:: Passage shown ::
Trust Yourself. You know more than you think you do.
Those are the opening words of "Dr. Spock's Baby and Child Care", which, at 65, is essentially a grandparent of a book. In fact, the first mothers to rely on it were the great-grandmothers of those who are having babies today.
To mark the anniversary, the 9th edition was released last week, all 1130 pages of it. While every parent has arguably heard of the book, it's a safe bet that not nearly as many have actually read it. Certainly not all of it.
Which is why I've chosen it as the newest selection of the You-Help-Choose-The-Name-Blog Book Club.
No, I don't expect you'll have the time to read the whole brick-sized thing. Instead I'm hoping we'll look at the tome as a piece of parenting history. I plan to compare the latest edition with the earliest one, looking at what the differences tell us about parenting trends. (Hint: there is no chapter on "The Internet", "The New Brain Science" or "Saving for College" in the original, and the advice about infant sleep is just a smidge different...)I also plan to look at how so many of our assumptions of what "everybody knows" about raising children actually began with this one book. We'll spend some time talking about the thinking it spawned, and also the ones it conflicts with (what, for instance, would Dr. Spock make of Tiger Mom?). And I'll get to introduce you to Mrs. Dr. Spock -- his wife of 26 years, Mary Morgan. (Fun Mary Morgan fact: when she and the doctor were arrested during a protest against the Vietnam War in front of the White House, she was strip searched and he was not. She sued the District of Columbia for sex discrimination. And won.)
We'll delve more into all this content over the next few weeks, once you've had a chance to get a copy and read along.
But for today, let's talk about those first two sentences.
When I told Morgan we would be reading the latest edition of her husband's book here in book club she brought me a copy of the first edition, a hardback with a simple green cover and black type -- The Common Sense Book of Baby and Child Care. (No, she didn't let me keep it...) Turning to the first page, seeing the two lines that have not changed in 65 years, I was struck by the reality that parents back then had doubts too. Sure today's parents are suffused with doubt. That's what modern parenting IS. But we tend to assume that earlier generations, in contrast, were just so darn certain.
We either envy that certainty (things were so simple then; parents didn't have to torture themselves with worry that they weren't doing their best for their kids) or we sneer at it (aren't we lucky we know so much more than they did and can do so much better for our kids.)
:::
#### [Task description]
Resume the post about Dr. Spock's baby care book from the point where it stops. The data that comes next has no connection to the text about Dr. Spock's book.
:: Given records ::
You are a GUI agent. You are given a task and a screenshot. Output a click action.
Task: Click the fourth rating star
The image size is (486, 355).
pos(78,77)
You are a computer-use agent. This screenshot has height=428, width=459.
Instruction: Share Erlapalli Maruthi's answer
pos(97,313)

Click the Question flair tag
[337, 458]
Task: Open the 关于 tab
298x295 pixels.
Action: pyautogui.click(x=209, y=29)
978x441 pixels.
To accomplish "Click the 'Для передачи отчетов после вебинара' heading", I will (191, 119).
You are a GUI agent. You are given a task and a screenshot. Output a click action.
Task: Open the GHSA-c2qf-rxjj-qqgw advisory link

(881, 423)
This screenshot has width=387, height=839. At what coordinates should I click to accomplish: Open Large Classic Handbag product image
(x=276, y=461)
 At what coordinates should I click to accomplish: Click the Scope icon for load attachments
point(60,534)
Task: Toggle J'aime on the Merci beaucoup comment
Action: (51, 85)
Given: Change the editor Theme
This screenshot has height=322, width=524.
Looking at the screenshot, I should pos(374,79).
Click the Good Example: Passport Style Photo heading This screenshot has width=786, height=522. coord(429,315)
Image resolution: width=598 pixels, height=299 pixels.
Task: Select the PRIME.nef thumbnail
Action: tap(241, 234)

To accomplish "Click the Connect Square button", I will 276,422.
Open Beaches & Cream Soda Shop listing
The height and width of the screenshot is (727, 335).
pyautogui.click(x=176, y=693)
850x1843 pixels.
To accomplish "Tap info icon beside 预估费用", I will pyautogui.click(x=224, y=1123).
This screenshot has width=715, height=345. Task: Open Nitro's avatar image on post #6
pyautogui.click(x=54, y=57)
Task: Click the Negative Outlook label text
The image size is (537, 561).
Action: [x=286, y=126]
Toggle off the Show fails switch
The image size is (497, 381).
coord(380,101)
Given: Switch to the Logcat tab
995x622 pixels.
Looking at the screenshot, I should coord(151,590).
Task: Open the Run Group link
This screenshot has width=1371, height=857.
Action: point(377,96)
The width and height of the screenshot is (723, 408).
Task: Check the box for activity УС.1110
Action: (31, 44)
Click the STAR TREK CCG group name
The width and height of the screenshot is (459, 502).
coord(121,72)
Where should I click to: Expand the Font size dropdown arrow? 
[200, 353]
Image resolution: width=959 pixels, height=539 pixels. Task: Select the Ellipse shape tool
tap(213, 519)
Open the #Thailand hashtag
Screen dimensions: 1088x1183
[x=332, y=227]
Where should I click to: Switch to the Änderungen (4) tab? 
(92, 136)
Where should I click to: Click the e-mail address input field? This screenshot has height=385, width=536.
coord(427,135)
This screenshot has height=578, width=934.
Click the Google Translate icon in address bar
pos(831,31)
:::
#### [Solved exercise]
But either way we don't think of our grandparents et al as second guessing.
Dr. Spock, apparently, knew otherwise.
Trust Yourself. You know more than you think you do.
Those words, says Dr. Robert Needlman, who revised this 9th edition and the one before it, were revolutionary. They came at the end of a 20 year stretch where the first wave of "parenting experts" were lecturing and hectoring, telling parents exactly what they should and should not do. (In general, the advice was to be less coddling and more stern.)
"Historically, there had been parenting guides before," Needlman says, "but they were all very prescriptive. Spock was the first to be 'on the one hand, on the other hand.' His was not so much of an instruction, as a permission, making judgments of what works for you."
To today's parents, who not only have doubts, but who also think they are the first ever to have them, two thoughts:
First, while the two iconic lines have remained the same through every edition, the name of the chapter of which those sentences are a part has been tweaked, and it now reads: Trust Yourself and Your Children.
"Too much of the advice out there about parenting paints the parent child relationship in an adversarial way," Needlman says. "The message should not be 'you have to control this child and teach them the rules,' but rather 'how can you helo you child to have a better sense of themselves from within.' "
In other words, in books, parenting, and life, a small change of the lens can make a world of difference.
Second, trusting your instincts does not mean you are going to get it right every time -- and certainly not right from the start. Parenting is a process, a journey. You have to get to know yourself as a parent, and you have to get to know your particular child. Think of it as writing a book. Sometimes you aren't certain what you think until you are a good ways into your manuscript.
Which is, as it turns out, what happened to Dr. Spock.
His widow tells me that her husband penned the manuscript in long hand, wrapped it with paper and twine, and took it to the post office. He was about to hand it to the clerk when he had a thought, untied the package, and scribbled the following words at the top of the first page:
Trust Yourself. You know more than you think you do.
DO you?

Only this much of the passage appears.